Finding a new space for your business is the first step toward getting your business set up in a new location. Once you have found a space, there are a few key tasks to address early on, including; internet and phone options, insurance requirements and where to find a reliable mover. Below are five tips, in order of urgency, to help you plan your office move to ensure a smooth transition without disruption to your business.   

1. Address Your Internet Connection Needs

Before exploring internet service providers, determine your internet connection needs. If internet service is an essential part of your business and internet downtime is not acceptable, then you should consider a dedicated circuit, like a T-1. If you don’t need service guarantees, you may want to consider a cheaper solution such as DSL.

2. How to Handle Phone Service

Many small businesses are considering Voice over IP (VOIP) solutions versus buying a traditional office phone system. VoIP is a phone solution that allows you to make calls using a broadband internet connection instead of a regular phone line. Generally VoIP solutions can minimize up front costs and offer small companies access to a full range of business phone features. However, call quality may not be as reliable as a basic phone line. To minimize call quality issues consider sourcing VoIP and internet service from a single provider, such as Speakeasy.

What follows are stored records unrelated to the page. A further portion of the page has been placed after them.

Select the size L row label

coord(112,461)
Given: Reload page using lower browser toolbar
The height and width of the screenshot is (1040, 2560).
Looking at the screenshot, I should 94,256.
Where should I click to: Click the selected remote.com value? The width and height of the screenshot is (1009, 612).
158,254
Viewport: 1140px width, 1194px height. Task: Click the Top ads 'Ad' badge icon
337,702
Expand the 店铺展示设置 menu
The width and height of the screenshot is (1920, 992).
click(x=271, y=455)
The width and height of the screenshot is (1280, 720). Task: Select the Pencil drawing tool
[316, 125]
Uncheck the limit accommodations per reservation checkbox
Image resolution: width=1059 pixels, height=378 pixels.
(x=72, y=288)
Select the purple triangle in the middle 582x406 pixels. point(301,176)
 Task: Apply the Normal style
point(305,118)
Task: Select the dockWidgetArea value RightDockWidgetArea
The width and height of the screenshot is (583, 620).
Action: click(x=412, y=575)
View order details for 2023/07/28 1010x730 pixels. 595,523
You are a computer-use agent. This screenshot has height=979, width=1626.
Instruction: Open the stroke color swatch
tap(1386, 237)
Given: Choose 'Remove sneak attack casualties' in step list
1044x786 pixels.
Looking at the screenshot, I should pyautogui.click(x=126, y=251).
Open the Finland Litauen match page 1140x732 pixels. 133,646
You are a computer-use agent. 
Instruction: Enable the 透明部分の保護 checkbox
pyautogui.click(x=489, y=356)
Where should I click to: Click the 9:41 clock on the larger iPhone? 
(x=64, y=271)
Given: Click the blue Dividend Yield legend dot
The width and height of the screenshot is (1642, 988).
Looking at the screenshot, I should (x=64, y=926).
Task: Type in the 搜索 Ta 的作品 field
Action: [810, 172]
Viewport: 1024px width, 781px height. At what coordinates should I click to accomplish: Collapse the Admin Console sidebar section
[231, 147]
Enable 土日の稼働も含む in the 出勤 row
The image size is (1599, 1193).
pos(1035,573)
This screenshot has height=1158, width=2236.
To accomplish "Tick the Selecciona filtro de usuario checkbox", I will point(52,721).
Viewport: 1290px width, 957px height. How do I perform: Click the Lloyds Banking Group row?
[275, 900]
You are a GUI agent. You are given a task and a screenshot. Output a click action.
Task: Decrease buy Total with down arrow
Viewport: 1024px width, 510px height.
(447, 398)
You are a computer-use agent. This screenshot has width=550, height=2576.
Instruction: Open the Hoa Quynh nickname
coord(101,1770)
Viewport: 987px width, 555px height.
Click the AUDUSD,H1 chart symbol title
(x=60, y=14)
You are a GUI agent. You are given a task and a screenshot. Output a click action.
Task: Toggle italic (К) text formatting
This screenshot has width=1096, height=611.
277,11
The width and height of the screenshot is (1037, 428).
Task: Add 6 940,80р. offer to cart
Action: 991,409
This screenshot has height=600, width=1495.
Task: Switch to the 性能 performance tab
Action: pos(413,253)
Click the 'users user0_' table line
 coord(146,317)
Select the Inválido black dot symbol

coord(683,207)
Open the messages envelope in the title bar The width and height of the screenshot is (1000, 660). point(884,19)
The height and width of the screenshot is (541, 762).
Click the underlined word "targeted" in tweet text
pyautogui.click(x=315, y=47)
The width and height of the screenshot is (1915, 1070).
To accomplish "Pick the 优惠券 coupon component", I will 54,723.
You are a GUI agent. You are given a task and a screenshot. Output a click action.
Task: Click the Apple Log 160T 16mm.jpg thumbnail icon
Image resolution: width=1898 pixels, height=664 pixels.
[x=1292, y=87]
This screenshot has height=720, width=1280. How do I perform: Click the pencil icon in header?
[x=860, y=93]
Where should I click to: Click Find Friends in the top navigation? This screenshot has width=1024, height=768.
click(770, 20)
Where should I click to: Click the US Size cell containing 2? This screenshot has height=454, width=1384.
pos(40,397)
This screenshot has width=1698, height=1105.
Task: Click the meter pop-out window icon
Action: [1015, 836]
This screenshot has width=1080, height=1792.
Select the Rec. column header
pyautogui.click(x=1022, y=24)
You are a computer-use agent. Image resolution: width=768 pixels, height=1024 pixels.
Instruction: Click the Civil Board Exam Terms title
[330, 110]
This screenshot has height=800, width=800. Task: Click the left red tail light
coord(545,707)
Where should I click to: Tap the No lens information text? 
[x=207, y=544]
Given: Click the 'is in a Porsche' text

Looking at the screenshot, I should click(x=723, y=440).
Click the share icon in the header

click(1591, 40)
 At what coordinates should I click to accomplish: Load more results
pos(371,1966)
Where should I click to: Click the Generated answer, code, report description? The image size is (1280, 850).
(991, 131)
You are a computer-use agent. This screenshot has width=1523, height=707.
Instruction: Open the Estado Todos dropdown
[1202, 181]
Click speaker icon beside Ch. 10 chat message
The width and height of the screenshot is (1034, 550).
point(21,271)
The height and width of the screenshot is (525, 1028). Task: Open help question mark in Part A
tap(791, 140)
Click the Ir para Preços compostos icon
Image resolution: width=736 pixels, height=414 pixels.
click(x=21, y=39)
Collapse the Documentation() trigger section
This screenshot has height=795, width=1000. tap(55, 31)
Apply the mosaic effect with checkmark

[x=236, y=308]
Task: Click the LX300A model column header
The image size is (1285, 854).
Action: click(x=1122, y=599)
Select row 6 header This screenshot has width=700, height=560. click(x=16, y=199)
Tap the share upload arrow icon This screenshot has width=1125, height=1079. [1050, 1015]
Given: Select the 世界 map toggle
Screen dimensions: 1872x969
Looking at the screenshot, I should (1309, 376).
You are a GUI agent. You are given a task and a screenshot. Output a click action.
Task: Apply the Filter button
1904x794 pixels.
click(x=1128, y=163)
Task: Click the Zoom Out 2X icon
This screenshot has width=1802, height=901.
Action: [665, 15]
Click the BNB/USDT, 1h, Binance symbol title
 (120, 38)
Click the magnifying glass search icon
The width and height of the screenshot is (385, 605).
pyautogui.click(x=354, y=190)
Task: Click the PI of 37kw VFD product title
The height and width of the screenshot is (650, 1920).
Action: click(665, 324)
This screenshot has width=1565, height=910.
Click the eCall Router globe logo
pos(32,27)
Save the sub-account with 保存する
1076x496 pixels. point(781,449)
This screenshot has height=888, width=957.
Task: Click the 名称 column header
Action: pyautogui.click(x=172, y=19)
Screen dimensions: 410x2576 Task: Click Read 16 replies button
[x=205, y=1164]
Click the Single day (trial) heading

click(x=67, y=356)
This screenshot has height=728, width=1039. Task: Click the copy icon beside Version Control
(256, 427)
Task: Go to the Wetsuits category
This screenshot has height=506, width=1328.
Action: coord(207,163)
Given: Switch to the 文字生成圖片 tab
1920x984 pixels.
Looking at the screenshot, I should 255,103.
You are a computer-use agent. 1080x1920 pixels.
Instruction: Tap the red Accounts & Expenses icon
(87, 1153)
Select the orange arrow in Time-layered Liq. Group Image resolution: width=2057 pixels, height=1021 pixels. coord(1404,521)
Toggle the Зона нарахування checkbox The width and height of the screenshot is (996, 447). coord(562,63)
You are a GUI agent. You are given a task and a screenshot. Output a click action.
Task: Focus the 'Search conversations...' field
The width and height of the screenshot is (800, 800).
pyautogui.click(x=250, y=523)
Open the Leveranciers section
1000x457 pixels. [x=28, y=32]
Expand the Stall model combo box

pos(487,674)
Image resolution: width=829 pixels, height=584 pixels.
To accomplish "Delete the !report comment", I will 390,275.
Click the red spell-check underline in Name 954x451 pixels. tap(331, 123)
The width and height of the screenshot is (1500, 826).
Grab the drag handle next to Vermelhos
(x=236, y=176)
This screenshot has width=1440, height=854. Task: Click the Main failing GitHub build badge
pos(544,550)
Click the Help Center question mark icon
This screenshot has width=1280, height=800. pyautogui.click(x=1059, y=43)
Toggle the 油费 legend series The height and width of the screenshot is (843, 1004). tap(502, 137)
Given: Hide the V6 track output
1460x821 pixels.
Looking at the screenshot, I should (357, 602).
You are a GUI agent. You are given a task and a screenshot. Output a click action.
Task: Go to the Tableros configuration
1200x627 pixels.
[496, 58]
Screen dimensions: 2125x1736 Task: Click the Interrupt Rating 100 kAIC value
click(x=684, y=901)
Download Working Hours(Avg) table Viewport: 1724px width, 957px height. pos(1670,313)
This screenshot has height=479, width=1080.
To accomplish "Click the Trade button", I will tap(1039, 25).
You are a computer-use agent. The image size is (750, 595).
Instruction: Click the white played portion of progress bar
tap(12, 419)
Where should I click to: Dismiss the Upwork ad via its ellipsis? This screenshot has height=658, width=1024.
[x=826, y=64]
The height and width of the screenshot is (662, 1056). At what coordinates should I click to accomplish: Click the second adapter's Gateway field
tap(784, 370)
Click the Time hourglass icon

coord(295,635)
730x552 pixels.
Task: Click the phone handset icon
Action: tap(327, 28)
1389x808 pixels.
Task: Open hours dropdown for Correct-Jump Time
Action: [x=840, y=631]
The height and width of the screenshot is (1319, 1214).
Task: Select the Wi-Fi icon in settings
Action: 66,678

3. What Type of Insurance Coverage Do You Need?

As you begin discussing a lease, ask your landlord early about the types of required insurance coverage. The lease will often specify the amount of General Liability coverage needed. The lease may also require you to name the landlord on the policy. In addition, a landlord may ask to see a certificate of Workmen’s Compensation insurance, which is required by law. Once you know the requirements of your lease, contact insurance providers for a quote. We recommend NetQuote.

4. Start with a Good Floor Plan

Your business floor plan will help you determine where your furniture will go and how your office will function. A good floor plan will lead to efficiencies in space utilization as well as office communication. Before contacting a furniture vendor, such as Steelcase, make a quick list of your furniture needs. Take an inventory of any existing furniture you want to incorporate in the new space.

5. Attend to the Details When Planning Your Move

Ask your new landlord if they have a set of formal guidelines for moves as well as list of approved moving companies. A common requirement will be a general liability insurance policy naming the landlord as a beneficiary; landlord approved movers will already have this. Make sure to ask what times of the day moving is permitted and the procedures for booking elevators. Don’t forget to shop around, ask a few moving companies to come to your current office and provide a free estimate.